Disclaimer: fanfiksi ini terinspirasi dari film Pretty Woman (1990)--dengan beberapa modifikasi menyesuaikan karakter. I do not own any of these characters or the story plot. Hanya menulis karena hobi. I do not gain anything from this fanfiction.
Warning: adult themes dan konten sugestif, tapi tidak ada penulisan eksplisit
--------
------
"Ada sesuatu yang ingin kau lakukan?" tanya Tony pagi itu. Steve baru saja membuka mata, melihat Tony yang juga berbaring di sampingnya.
"Yang ingin kulakukan?" ulang Steve.
Tony mengangguk. "Ya, sebagai permintaan maaf yang tadi malam."
"Tony," Steve membelai pipi Tony. "Kau tidak perlu minta maaf. Jadi kau tidak perlu melakukan apapun untukku."
Tony menggeleng-gelengkan kepalanya. "Ayolah. Kalau begitu, bagaimana kalau anggap aku ingin mengajakmu kencan?"
"A date? Kenapa?" tanya Steve bingung, meskipun memang ada perasaan senang dalam dirinya. Kata kencan membuat Steve merasa seperti memiliki hubungan yang kasual dengan Tony. Seolah-olah mereka bertemu dengan normal di bawah sinar matahari dan membuat janji untuk saling bertemu kemudian hari. Yang akan mereka lakukan adalah mengobrol dan saling mengenal, sebelum melanjutkan ke tahap selanjutnya.

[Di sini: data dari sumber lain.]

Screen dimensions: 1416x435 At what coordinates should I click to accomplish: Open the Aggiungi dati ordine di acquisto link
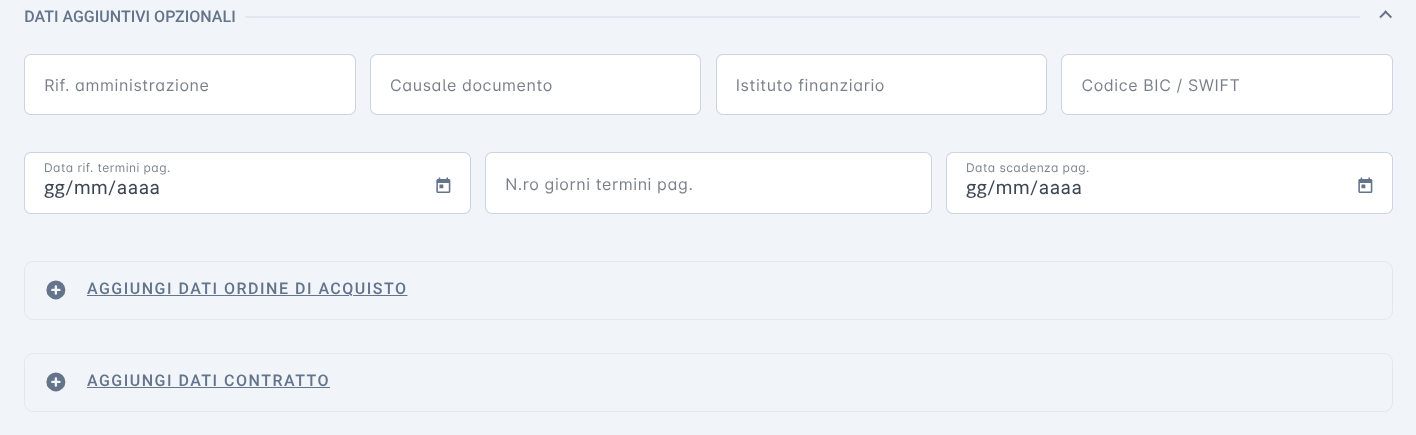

Tapi tentunya bukan itu yang terjadi. Tapi Steve tetap suka ide kencan itu.
"Oke, kalau begitu bagaimana kalau menonton?"
------
------
Steve akhirnya keluar perlahan-lahan dan menunjukkan dirinya di hadapan Tony. Tony memang sudah tahu Steve adalah pria yang sangat tampan, tapi siapa yang tahu suit merah gelap juga terlihat sangat bagus untuknya. Kontrasnya sangat bagus dengan shirt putih yang dikenakan pria itu. Tadinya Steve memang mengidekan untuk pergi menonton bersama, dan sepertinya Tony memang paham kalau Steve cukup bingung kenapa dia harus berpakaian resmi. Menurutnya, hanya ada satu tempat yang cocok untuk orang seperti Steve.
"Merah lebih cocok untukmu," kata Steve.
"Memang. Tapi aku memang sengaja ingin kau memakai warnaku hari ini," kata Tony. Dia meraih sebuah kotak berukuran sedang yang dibungkus kertas kado hitam di atas meja. Tony tersenyum kecil saat melihat Steve bingung kenapa malah dia sendiri yang membuka kotak itu. Dipikir Steve, kotak itu sesuatu untuknya.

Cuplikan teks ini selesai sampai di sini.